ACTIVITY: The reply must contain exactly the lines below from the one with "Task: Switch back to the General tab" down to the one with "The height and", both included, and nothing more; please omit the pictures.

======== EXTRACTED DATA ========

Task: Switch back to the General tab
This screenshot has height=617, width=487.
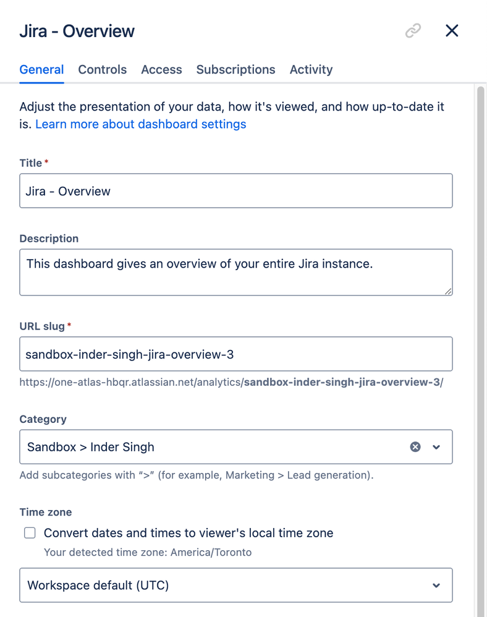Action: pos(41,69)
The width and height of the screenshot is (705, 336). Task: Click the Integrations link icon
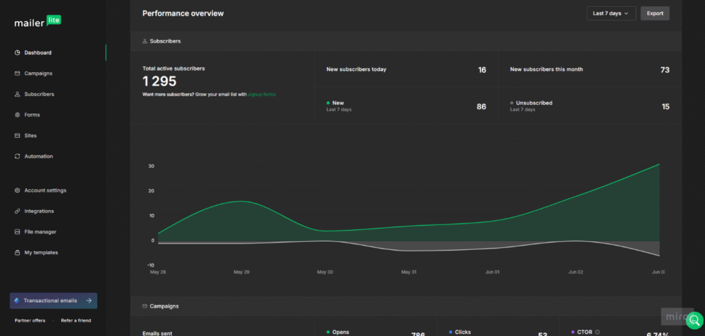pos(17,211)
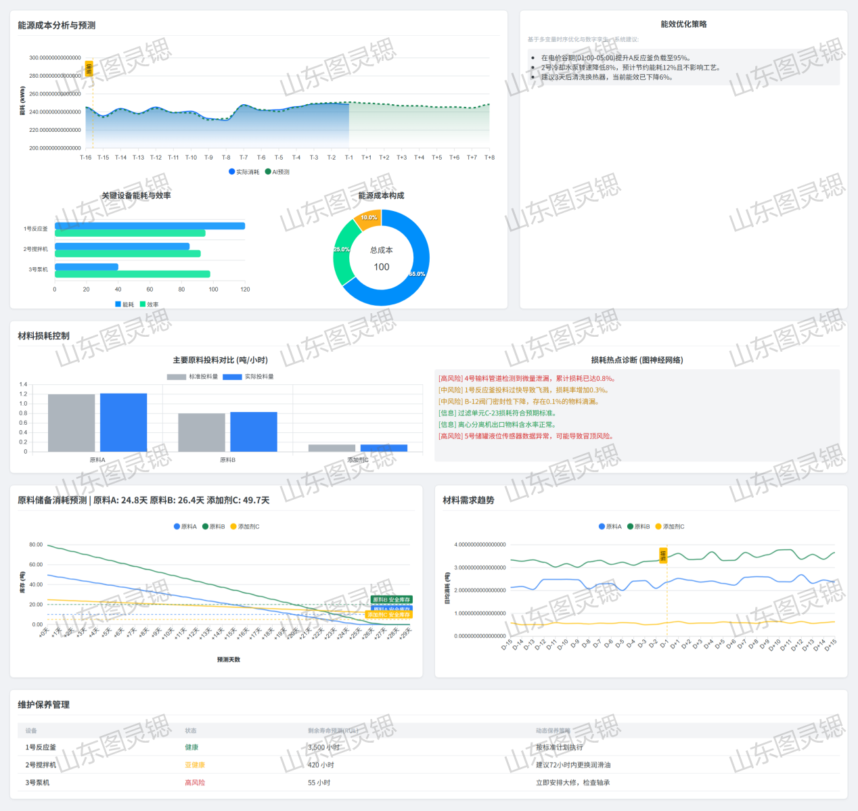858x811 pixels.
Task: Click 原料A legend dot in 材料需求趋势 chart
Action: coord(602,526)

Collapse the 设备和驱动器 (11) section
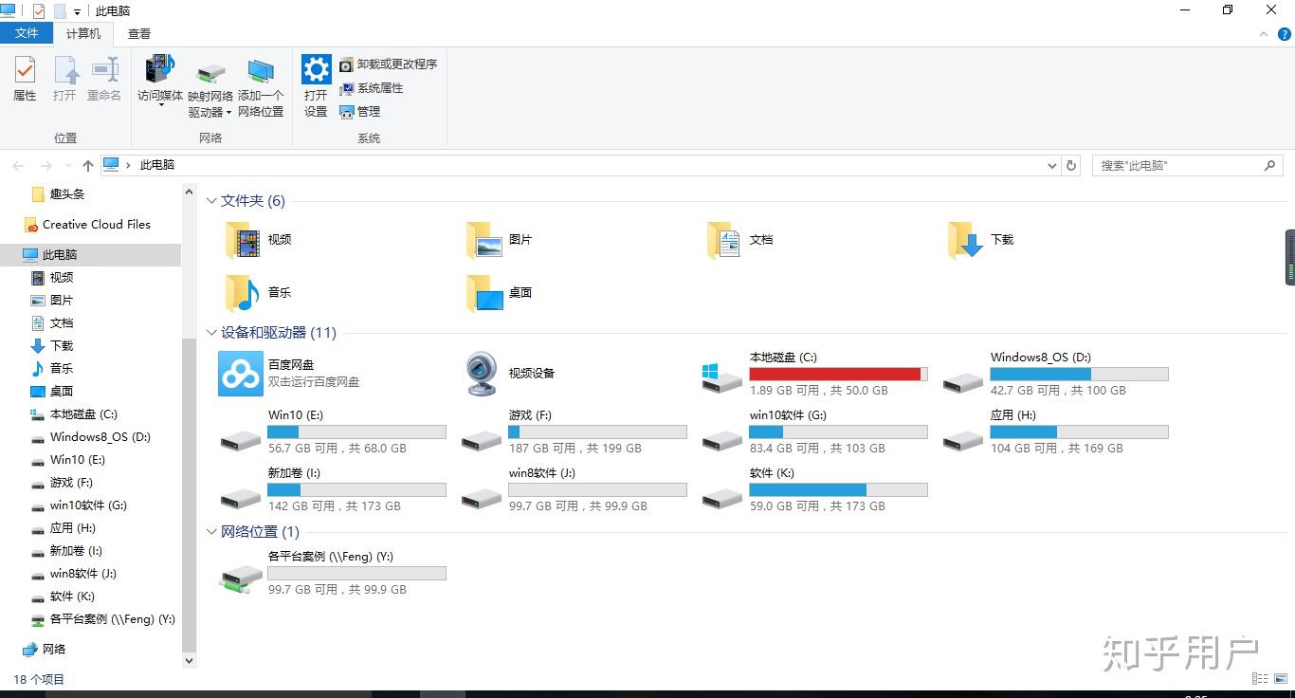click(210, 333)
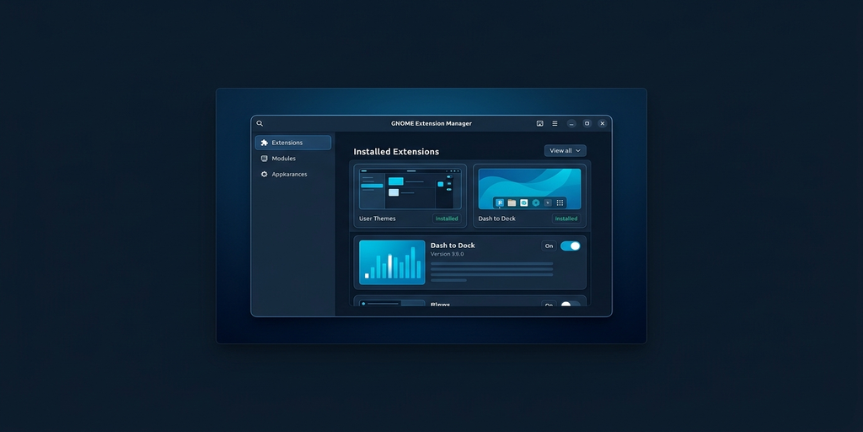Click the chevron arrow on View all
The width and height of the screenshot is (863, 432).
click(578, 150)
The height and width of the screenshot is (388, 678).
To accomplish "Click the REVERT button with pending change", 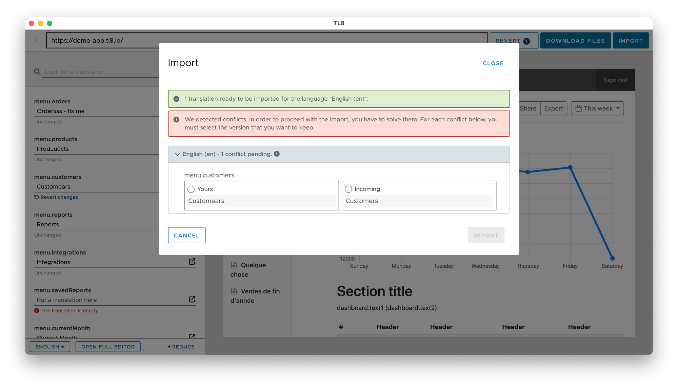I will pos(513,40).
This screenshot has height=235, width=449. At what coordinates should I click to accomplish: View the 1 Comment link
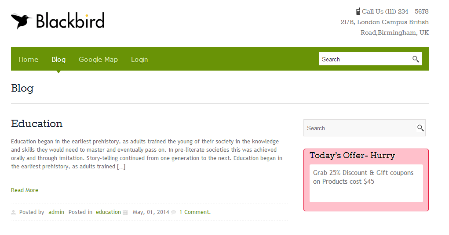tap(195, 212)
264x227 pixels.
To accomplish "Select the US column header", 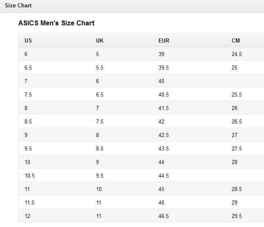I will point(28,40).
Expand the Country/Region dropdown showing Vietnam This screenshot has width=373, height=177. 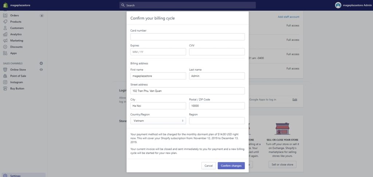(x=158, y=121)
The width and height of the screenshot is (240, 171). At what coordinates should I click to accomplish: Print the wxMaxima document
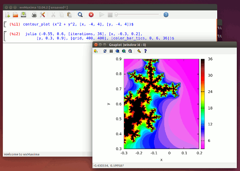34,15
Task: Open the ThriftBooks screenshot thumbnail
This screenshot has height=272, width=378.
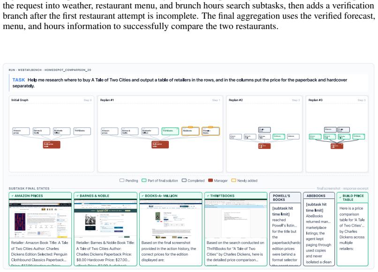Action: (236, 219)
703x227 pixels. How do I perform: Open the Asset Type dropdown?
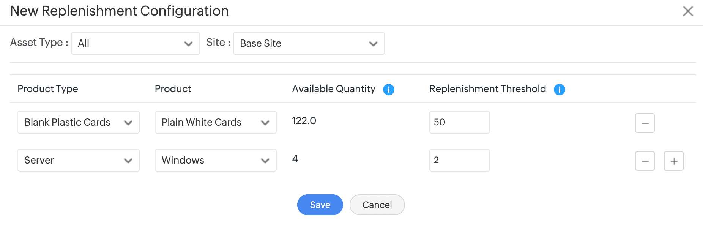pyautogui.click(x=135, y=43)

========
======== EXTRACTED DATA ========

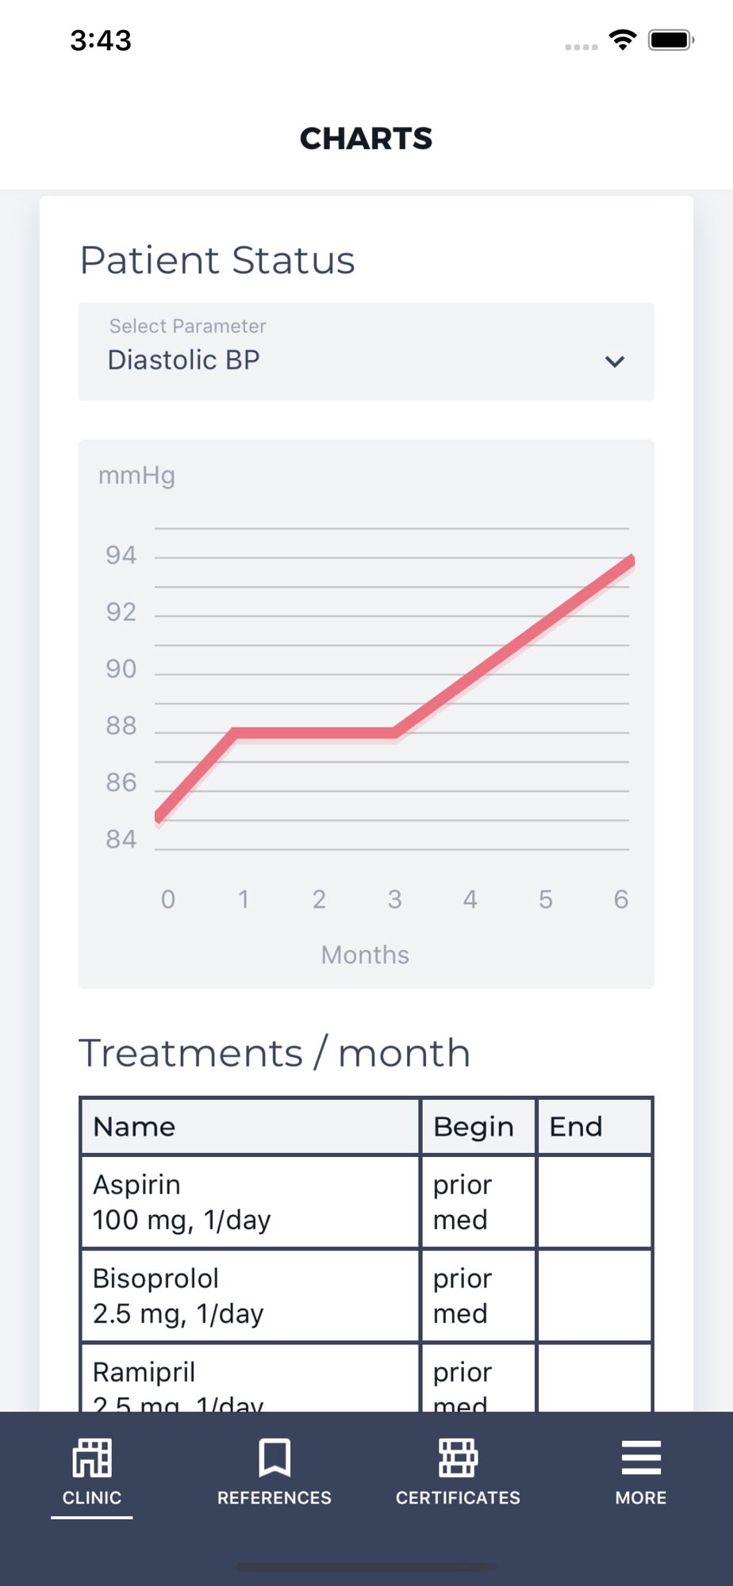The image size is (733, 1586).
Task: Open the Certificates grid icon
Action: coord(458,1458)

========

RESPONSE TO THIS TASK:
Task: Switch back to the General tab
This screenshot has height=617, width=487.
Action: pos(41,69)
The width and height of the screenshot is (705, 336). Task: Click the Integrations link icon
pos(17,211)
858x811 pixels.
Task: Click 原料A legend dot in 材料需求趋势 chart
Action: coord(602,526)

Collapse the 设备和驱动器 (11) section
click(210, 333)
Click the chevron arrow on View all
The width and height of the screenshot is (863, 432).
click(578, 150)
The height and width of the screenshot is (388, 678).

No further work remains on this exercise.